(Beginning of Data for this exercise)

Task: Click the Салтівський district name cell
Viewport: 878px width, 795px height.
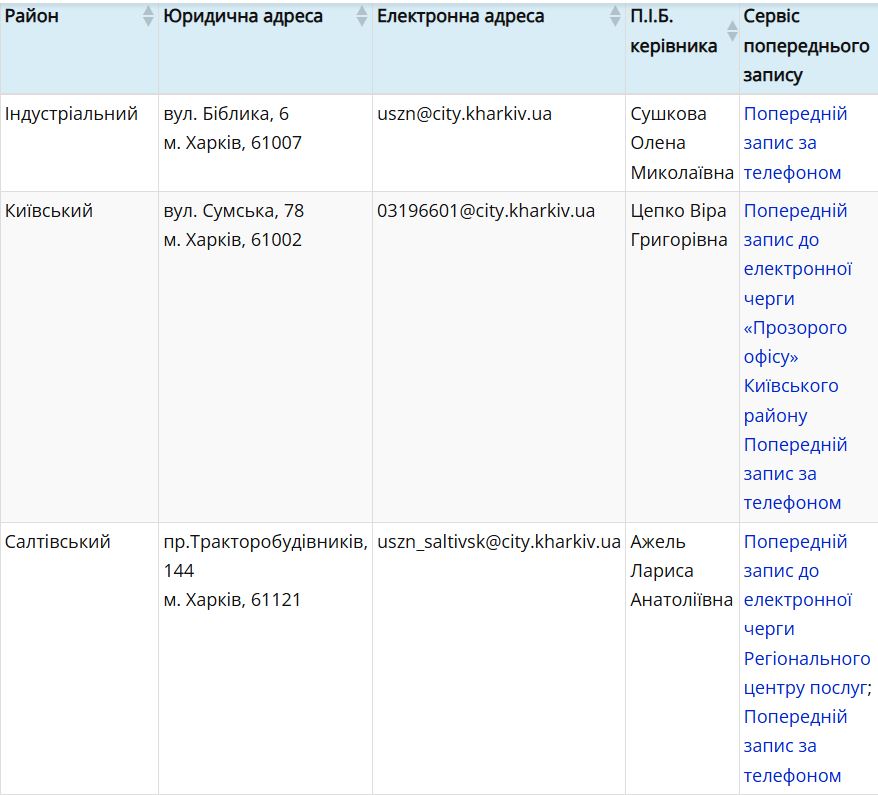Action: pos(58,542)
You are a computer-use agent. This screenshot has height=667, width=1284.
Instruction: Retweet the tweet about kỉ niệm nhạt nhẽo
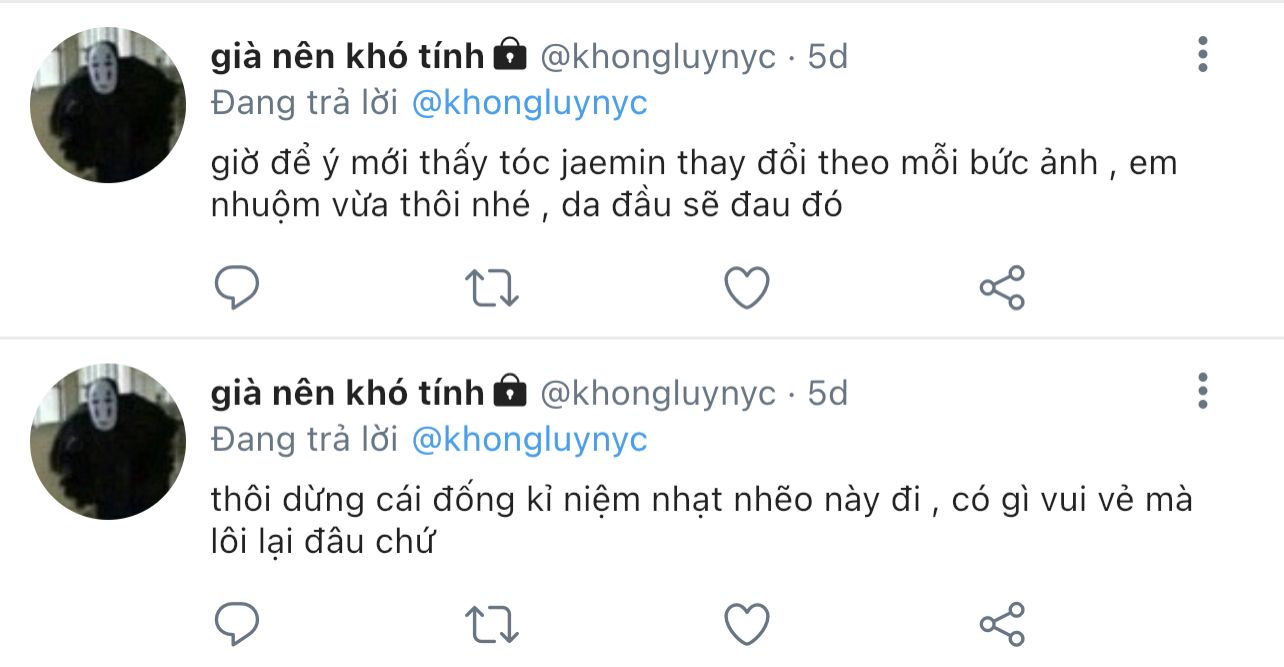coord(492,625)
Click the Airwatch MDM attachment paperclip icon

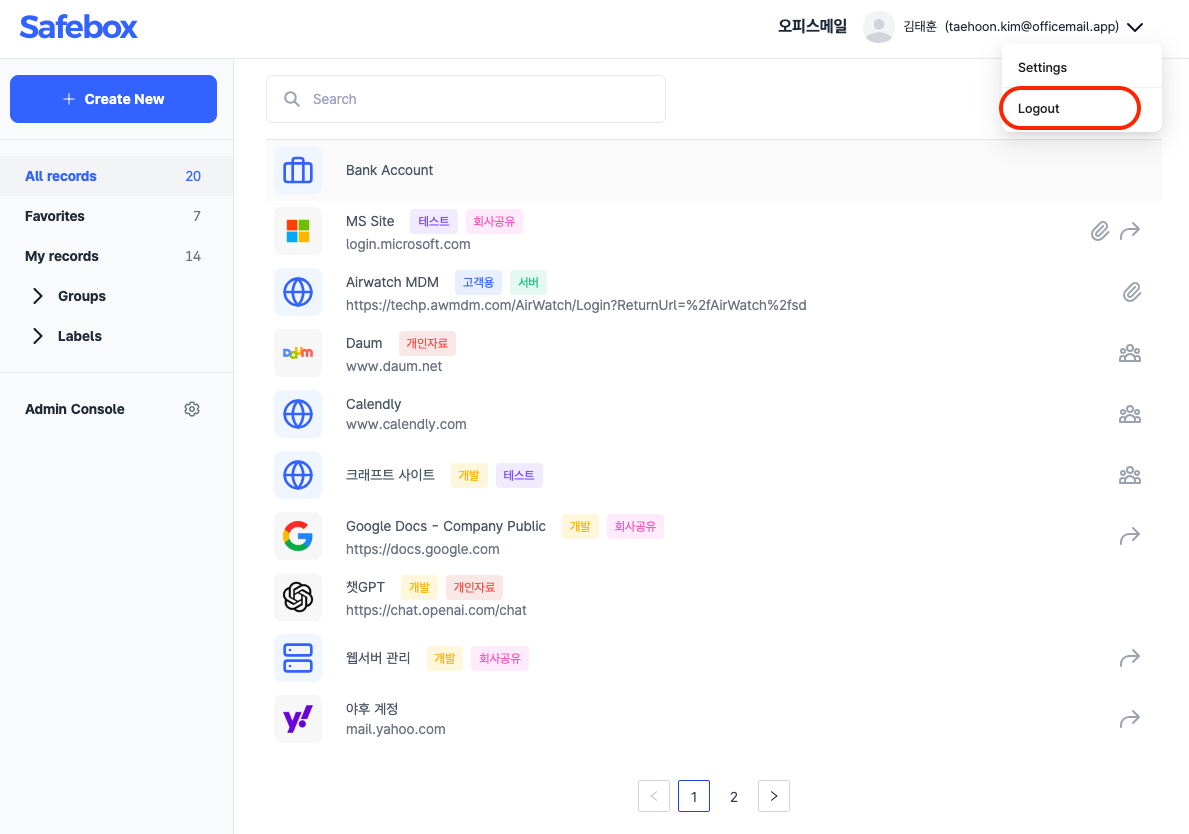point(1131,293)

(End of Data for this exercise)

Exercise
Send back the entries above exactly. Skip the images.

Solution for this exercise
Task: Click the Салтівський district name cell
Viewport: 878px width, 795px height.
Action: pos(58,542)
You are a computer-use agent. This screenshot has height=667, width=1284.
Instruction: Retweet the tweet about kỉ niệm nhạt nhẽo
coord(492,625)
Click the Airwatch MDM attachment paperclip icon

point(1131,293)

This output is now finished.